Not all the regulars are really regular, save two men. They speak the same language and possibly work at the same place (as we have gathered from their clothes). The first follows a routine of a walk, which turns into a run, then a long session of yoga, including stretches and pranayama. The second arrives as the first is halfway into his session, starting with a walk and a run, and ending with some exercises. They are our inspiration. We skip our walk on certain days, but they never do. They are there every morning, almost at the same hour, focused and determined. We almost said hello to them as they were leaving together, I raised my hand in a late wave, and the moment passed. Social awkwardness won.
Walking seems to have a lot of takers after the long lockdowns. While things are almost back to normal here in terms of traffic and unmasked loitering, a few of us are still on our guard. We continue to wear masks, even as summer rears its head and humidity increases. And on these days, I think of walks by the chalk cliffs in East Sussex, where it was almost always windy. One I remember well is a fairly long walk on a freezing day with Z. and her friend who was visiting her from Glasgow. The chill was exacerbated by a biting wind, which kept pushing at us and turned our noses red and runny. The walk was not really remarkable beyond a point, but then we hit a “naturist” beach. It took us a while to understand what that meant. Coming from countries where any show of skin is frowned upon (except in the movies), we sniggered like teenagers. But we were too coy to linger. We turned and walked on, ending at a heritage railway line.

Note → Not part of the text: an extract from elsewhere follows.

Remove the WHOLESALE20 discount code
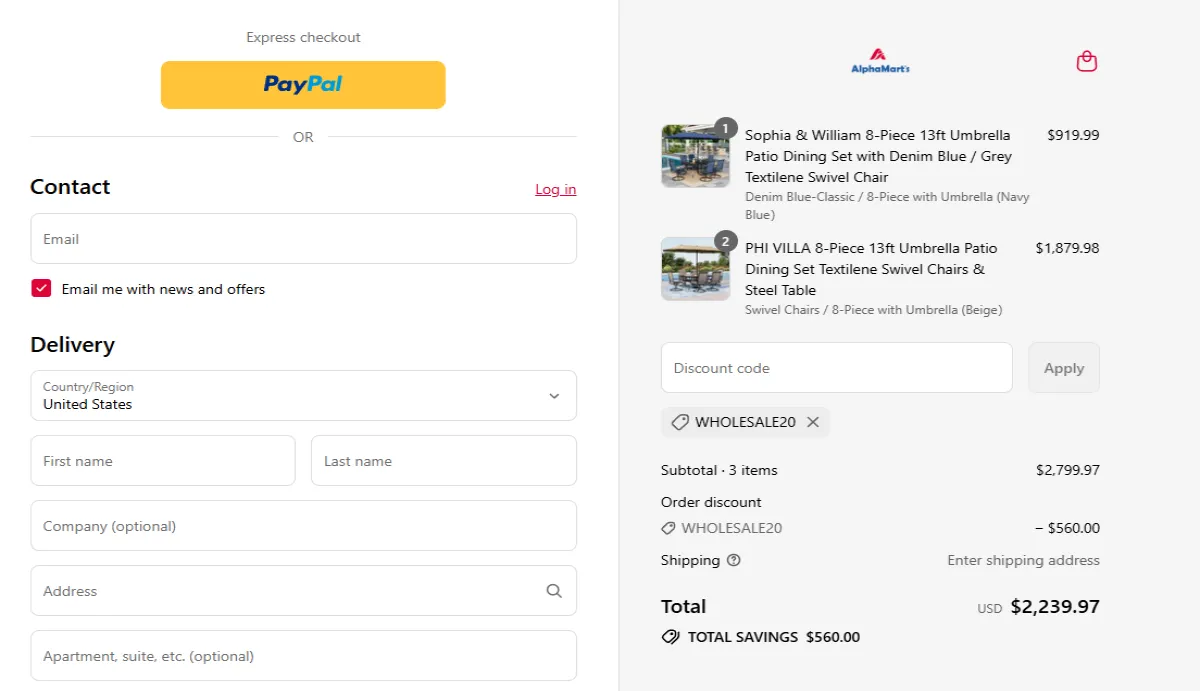This screenshot has width=1200, height=691. pos(815,422)
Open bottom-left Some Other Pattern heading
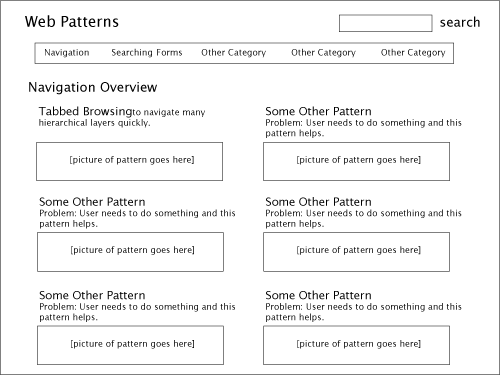 tap(92, 295)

Brighton is pretty and vibrant, and I like how it nestles against the Downs, but this end of the walk was one part of the town I didn’t quite take to. It felt a bit grey and neglected, and I was happy when we began the walk back. Also, we were in the habit of escaping into the Downs whenever we wanted a break, which meant endless greenery and rolling landscapes. Of course, coming from the concrete environments that I’ve spent a lot of my life in, this was paradise.
As we walk under the trees , we are sometimes rewarded with a sudden breeze, which shakes off leaves or dew drops on us. I confess I do look up to see if there is a bird on the tree, the cause of the ‘dew’ on my forehead. Thankfully, I’ve escaped unscathed so far. The grey-brown dog that keeps the caretaker company walks up occasionally, as if to test the waters, then slinks away, too shy to make anyone’s acquaintance. Squirrels make acrobatic leaps among branches and whole trees, putting our newly found walking ‘agility’ to shame.
The trees hush the hum of traffic outside the park. The bus stop ceases to exist. The horns don’t reach us. Or we don’t hear them any more. We are all here, in this small world just big enough to hold us, giving way, being courteous to other walkers, and still wrapped in our reveries. Work and chores can wait. The outside will besiege us again, but for this half-hour, we own ourselves.